TASK REQUIREMENTS:
[1] Say whether each statement agrees with the Standish passage, answering yes or no and quoting the words of the passage that decide it. (a) The lease that mentions "Fyrston" and "Secole" dates from 1350. (b) Hand looms had stopped working in Standish before 1860. (c) In 1212 the family of Bussell held all ten manors, Coppull included.
[2] Rewrite the Standish passage from "The Parish of Standish comprises" to "Rolls, W. Farrer.", putting "divisions" in place of "townships".

SUPPLIED PASSAGE:
Start of Block

Other traces of Roman occupation were found at Standish in the seventeenth century in the shape of a Roman hoard of about 200 denarii (Domitian to Gordianus) and two gold rings.

Although the Romans mined coal and other minerals in this Island during their occupation, it was not until the beginning of the fourteenth century that we find documentary evidence of the leasing of land for the purpose of coal mining in various parts of England and Wales. In the series of "Charters and Deeds relative to the Standish family of Standish and Duxbury" there is a lease dealing with land in Shevington in the parish of Standish, in which mention is made of "Fyrston (fire stone) and "Secole" (sea-coal): the date of this deed is 1350. Possibly the early discovery of that valuable mineral, here called "fire stone," may have some connection with the etymology of the word Standish, for in charters of the twelfth and thirteenth centuries the spelling most frequently found is Stanedis or Stanesdis, and at a later date it becomes Stanesdich and Standyshe.

Before the development and working of the Standish coal seams the inhabitants of the parish were employed in the weaving of cotton and silk by hand loom; several of these old hand looms were at work in Standish so late as 1860-5. While rummaging among old documents at the Diocesan Registry at Chester for material for these notes, a list of recusants of the parish of Standish was found for the year 1706; and out of about eighty male inhabitants, only one is mentioned as following the occupation of collier; the remainder are chiefly described as yeomen, weavers, and labourers.

The Parish of Standish comprises ten townships -Standish-cum-Langtree, Shevington, Coppull, Worthington, Adlington, Anderton, Charnock Richard, Heath Charnock, Duxbury, and Welsh Whittle. These ten townships are identical in name with the ten ancient manors into which the district was divided in fourteenth of King John, 1212; and the ten manors were, with the exception of Coppull, held at that date by the family of Bussell, Barons of Penwortham.-Lancashire Pipe Rolls, W. Farrer.

End of Block

INFORMATION:
Start of Block

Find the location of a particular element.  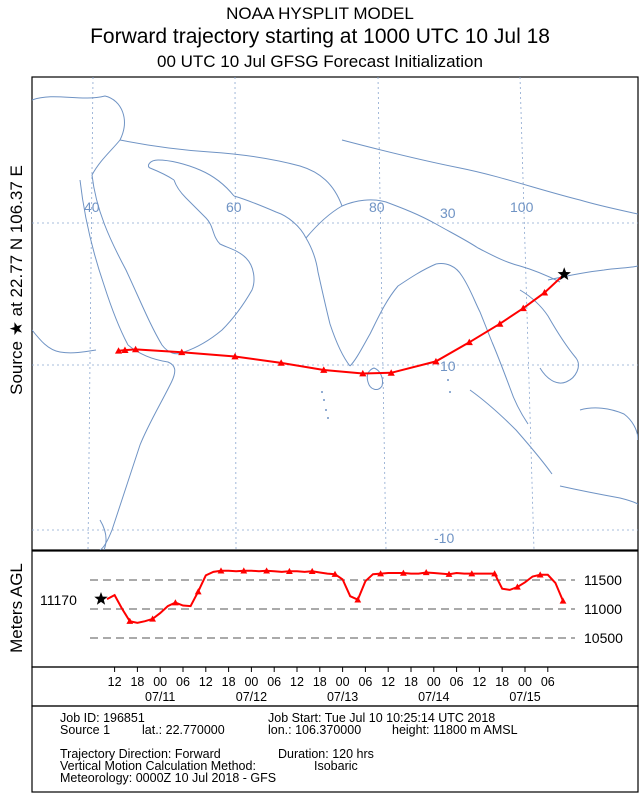

source-lon: lon.: 106.370000 is located at coordinates (315, 730).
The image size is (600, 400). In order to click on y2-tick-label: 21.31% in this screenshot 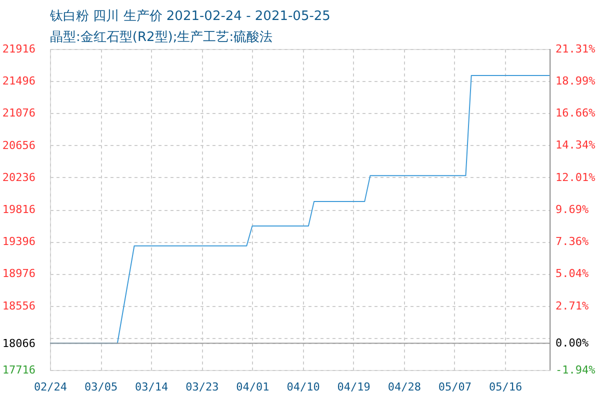, I will do `click(576, 49)`.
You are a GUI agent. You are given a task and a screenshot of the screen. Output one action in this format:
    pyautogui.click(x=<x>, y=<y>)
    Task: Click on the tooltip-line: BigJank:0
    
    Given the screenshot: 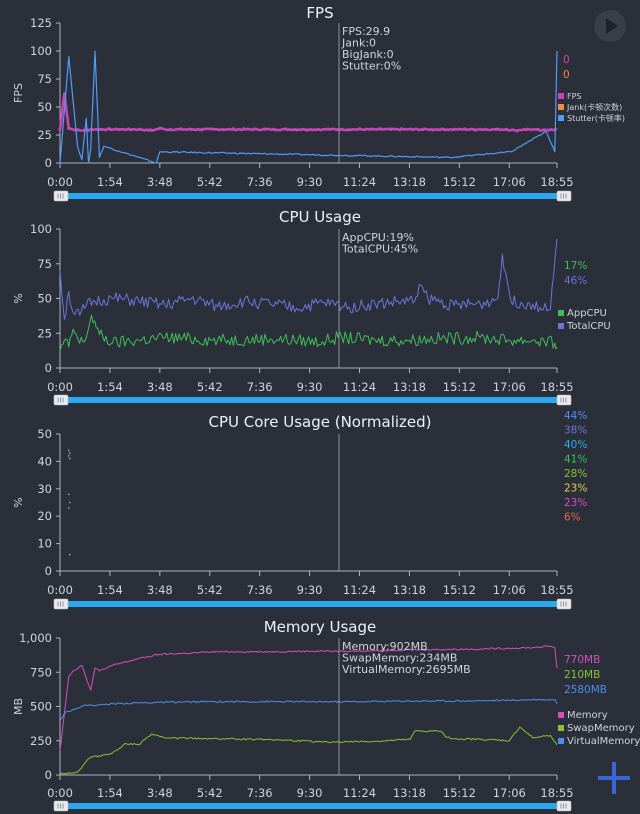 What is the action you would take?
    pyautogui.click(x=368, y=54)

End of Block

SOLUTIONS BELOW:
[1]
(a) Yes: "the date of this deed is 1350"
(b) No: "several of these old hand looms were at work in Standish so late as 1860-5"
(c) No: "the ten manors were, with the exception of Coppull, held at that date by the family of Bussell"

[2]
The Parish of Standish comprises ten divisions -Standish-cum-Langtree, Shevington, Coppull, Worthington, Adlington, Anderton, Charnock Richard, Heath Charnock, Duxbury, and Welsh Whittle. These ten divisions are identical in name with the ten ancient manors into which the district was divided in fourteenth of King John, 1212; and the ten manors were, with the exception of Coppull, held at that date by the family of Bussell, Barons of Penwortham.-Lancashire Pipe Rolls, W. Farrer.